E. EDUARDO CASTILLO
Associated Press
MEXICO CITY (AP) — Since taking office nearly two years ago, President Enrique Pena Nieto has sought to project an image of Mexico on the move, beating back chronic drug violence and pressing ahead with historic constitutional and economic reforms, even offering to contribute soldiers to UN peacekeeping missions in other parts of the globe.
The problem is that, back home, Mexico’s grotesque cycle of violence continues, with soldiers and police implicated in recent atrocities. Pena Nieto’s determination to focus on Mexico’s moment has been derailed by Mexico’s mess.
International human rights groups are calling an alleged massacre of 22 suspected gang members in southern Mexico this year a test case for the president, and the world is demanding answers in the disappearance of 43 college students, who are feared buried in mass graves discovered since they vanished Sept. 26 following a clash with police.
Pena Nieto addressed the violence twice this week as everyone from outraged Mexicans to the United Nations and the U.S. State Department called for a full accounting in both mass killings.
He said he has exhorted his security Cabinet to step up the investigation.
“This tarnishes the collective national effort we have to truly turn Mexico into a country of greater progress and development,” he said, referring to the disappearance of the 43 students from a teachers college.
Until now, Pena Nieto had left security to his interior minister as the administration restricted the release of information and played down drug-related crime.
The macabre headlines probably are not what Pena Nieto was hoping for during a period in which his security forces nabbed two top drug traffickers and the president was awarded the Global Citizen Award by a U.S. think tank. In the case of the missing students, many of the bodies in the mass grave were burned. One victim of the police violence had his skin peeled from his skull. More than two dozen local police have been arrested in the case.
“It has become increasingly evident that in the process of not allowing this single issue to hijack this administration, he has made the mistake of ignoring it altogether,” said Tony Payan, director of the Mexico Center at Rice University’s Baker Institute for Public Policy.
Pena Nieto took office vowing to change the narrative after his predecessor’s bloody war on drugs, portraying Mexico as ready to lead and as fertile ground for foreign investment. His administration has pushed through reforms to the education system, changed the tax code and opened the energy sector to more foreign investment, among other achievements. He can also point to a string of high-profile drug arrests including that of Juarez cartel leader Vicente Carrillo Fuentes, whose capture was announced Thursday, and Hector Beltran Leyva, who was apprehended last week while eating fish tacos in a central Mexico seafood restaurant.
But the taking down of capos also has grim side effects. As major drug organizations were dismantled under Pena Nieto’s predecessor, smaller and often more-violent bands have taken their place, causing a spike in crimes such as kidnapping and extortion.

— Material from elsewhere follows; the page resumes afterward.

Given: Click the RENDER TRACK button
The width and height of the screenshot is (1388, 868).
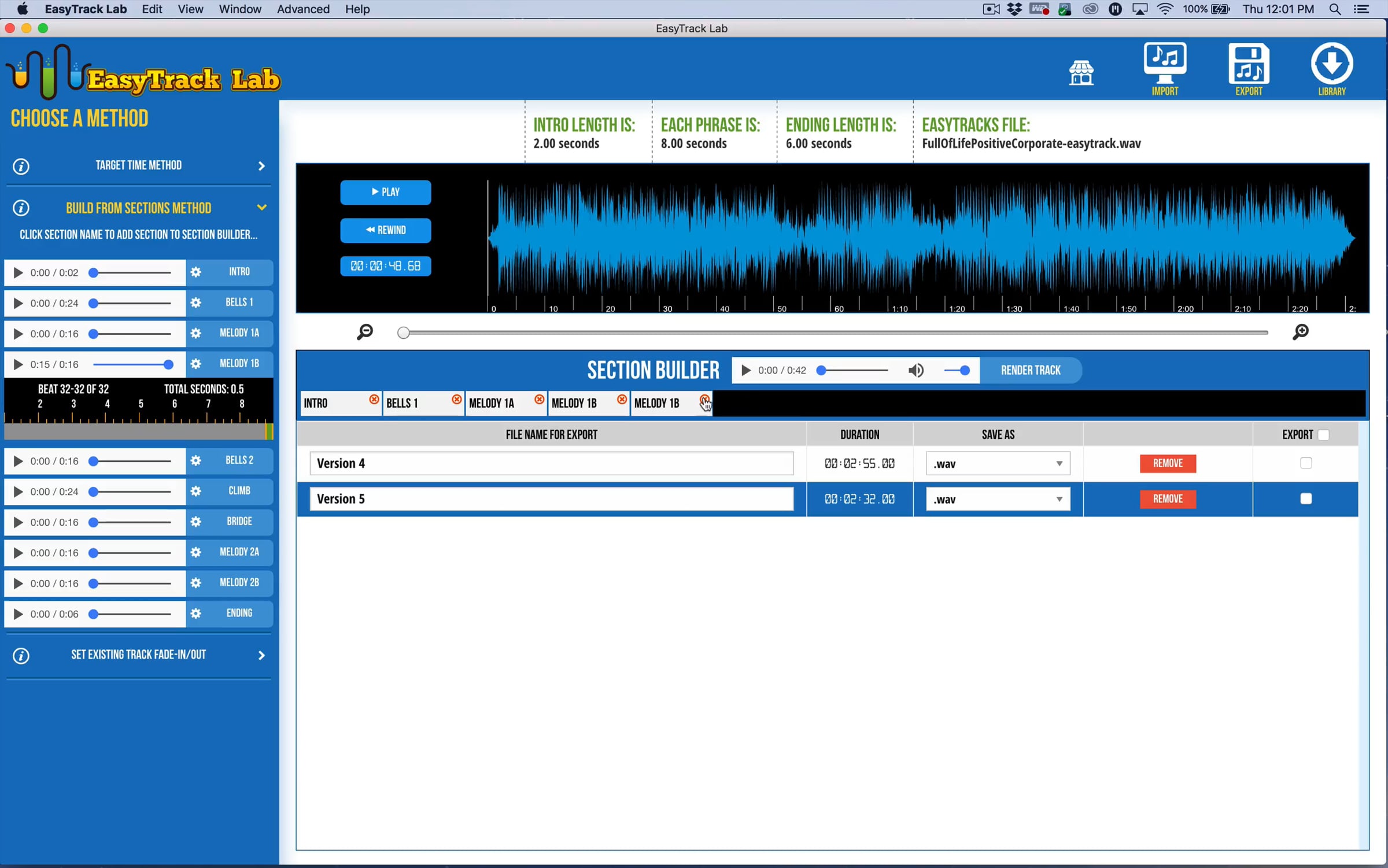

The students in the southern state of Guerrero allegedly went missing at the hands of corrupt police working with the Guerreros Unidos, which was born out of the breakup of the once-powerful Beltran Leyva cartel.
The mayor of Iguala, where the students disappeared, is on the run amid accusations that he and his wife were linked to the drug gang and to killings, allegations that date back at least to last year.

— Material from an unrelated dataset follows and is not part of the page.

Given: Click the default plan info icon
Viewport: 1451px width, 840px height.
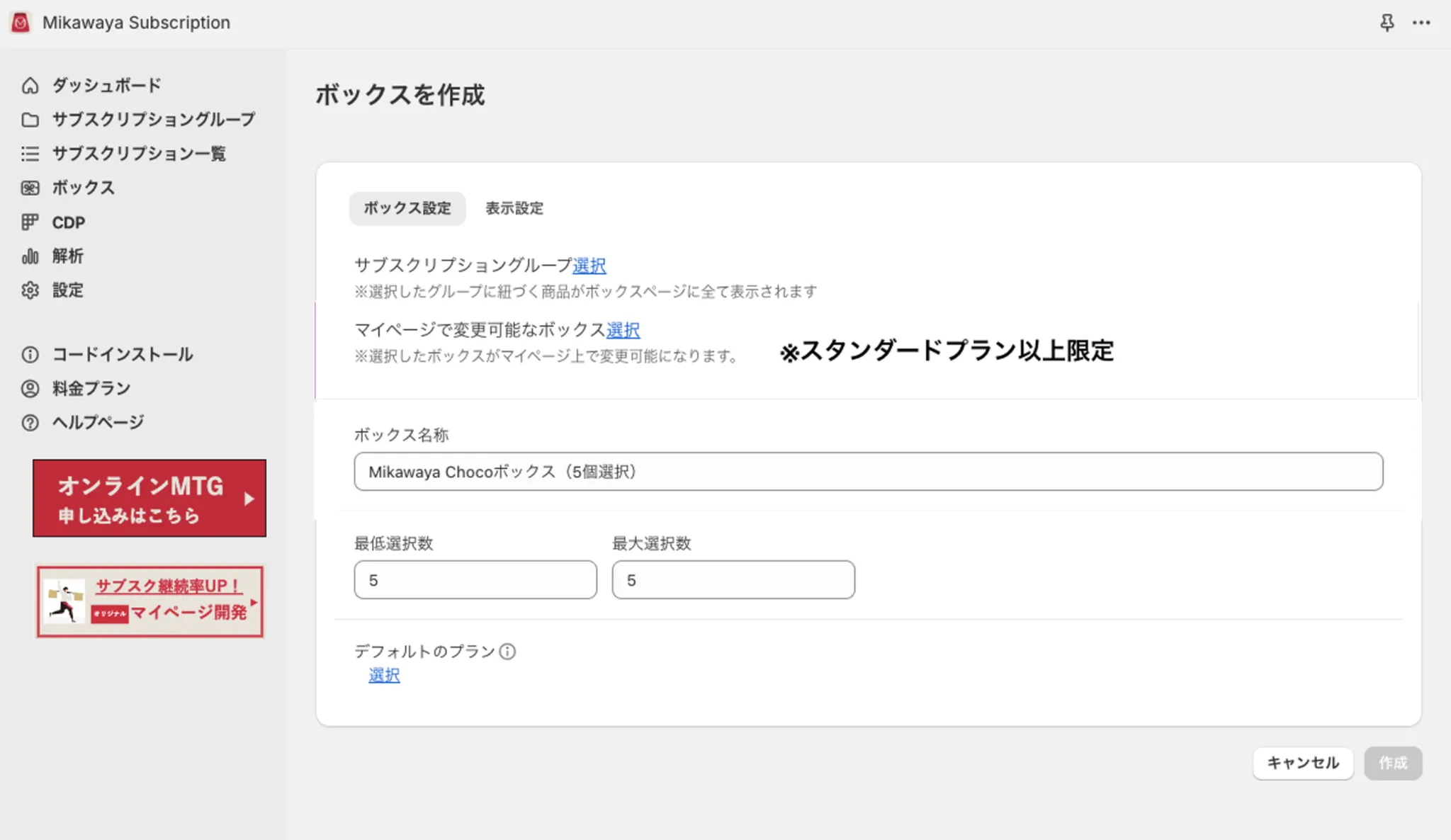Looking at the screenshot, I should click(507, 652).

Some are calling this the biggest crisis so far for Pena Nieto’s administration, a watershed moment similar to scandals decades ago that led to the establishment of the National Human Rights Commission and the dismantling of a government organization for political spying.
Pena Nieto on Thursday called on all levels of government to do their jobs and coordinate in fighting violence.
“This is a moment for new ideas, not just telling us to all to behave well,” Milenio newspaper columnist Carlos Puig wrote Friday about Pena Nieto’s response so far. “It’s time for something much more serious than just ‘coordination.'”
So far, there don’t seem to be many new ideas.
“The objective is to keep everything under the rug, but it doesn’t work for very long,” said Erubiel Tirado, a security expert with the Iberoamerican University.
It now appears that federal and state officials have known for some time about the drug-cartel ties of Iguala Mayor Jose Luis Abarca, who has been pictured with Pena Nieto and several of his Cabinet members.
And the government version of what happened during a June 30 confrontation between soldiers and suspected gang members keeps evolving, ever since a witness described it to the media as an extrajudicial massacre. The witness, who has not given her name for fear of reprisals, said 21 of the 22 were killed after surrendering.
The army originally said all 22 died during a fierce gunbattle with troops, but the story changed in recent weeks to pin the killings on three rogue solders now charged with murder.
Attorney General Jesus Murillo Karam on Friday said that the majority of the alleged criminals killed that day had already died in a shootout, but that at least eight were still alive when three soldiers finished them off.
He said the witness now confirms the government’s version. She is not available for comment.